Restate word for word the line with "Image resolution: width=2230" and all lines after it; please stop only at the end of the listing below.
== Records provided ==
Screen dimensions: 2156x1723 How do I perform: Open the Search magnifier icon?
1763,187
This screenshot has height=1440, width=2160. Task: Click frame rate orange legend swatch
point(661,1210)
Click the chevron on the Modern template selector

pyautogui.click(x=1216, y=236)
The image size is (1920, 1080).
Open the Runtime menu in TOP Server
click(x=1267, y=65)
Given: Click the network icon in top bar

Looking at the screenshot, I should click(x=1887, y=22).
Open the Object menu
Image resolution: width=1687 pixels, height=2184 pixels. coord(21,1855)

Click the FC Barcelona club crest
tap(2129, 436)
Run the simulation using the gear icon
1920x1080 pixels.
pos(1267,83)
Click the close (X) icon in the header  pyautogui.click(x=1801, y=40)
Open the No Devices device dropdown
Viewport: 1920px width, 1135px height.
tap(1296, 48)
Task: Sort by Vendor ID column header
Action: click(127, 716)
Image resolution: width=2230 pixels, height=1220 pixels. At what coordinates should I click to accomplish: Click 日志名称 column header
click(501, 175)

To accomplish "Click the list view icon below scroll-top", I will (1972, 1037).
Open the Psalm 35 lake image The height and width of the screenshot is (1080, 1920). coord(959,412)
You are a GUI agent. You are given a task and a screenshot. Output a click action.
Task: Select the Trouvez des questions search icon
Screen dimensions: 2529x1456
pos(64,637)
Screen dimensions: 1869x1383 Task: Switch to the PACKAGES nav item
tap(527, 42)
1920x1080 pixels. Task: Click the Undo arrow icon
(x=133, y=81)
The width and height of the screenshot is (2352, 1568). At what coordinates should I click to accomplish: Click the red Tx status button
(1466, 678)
===
- [Problem solution]
Image resolution: width=2230 pixels, height=1220 pixels. At what coordinates should I click to accomplish: Click 日志名称 column header
click(501, 175)

To accomplish "Click the list view icon below scroll-top", I will (1972, 1037).
Open the Psalm 35 lake image The height and width of the screenshot is (1080, 1920). coord(959,412)
You are a GUI agent. You are given a task and a screenshot. Output a click action.
Task: Select the Trouvez des questions search icon
Screen dimensions: 2529x1456
pos(64,637)
Screen dimensions: 1869x1383 Task: Switch to the PACKAGES nav item
tap(527, 42)
1920x1080 pixels. Task: Click the Undo arrow icon
(x=133, y=81)
The width and height of the screenshot is (2352, 1568). At what coordinates should I click to accomplish: Click the red Tx status button
(1466, 678)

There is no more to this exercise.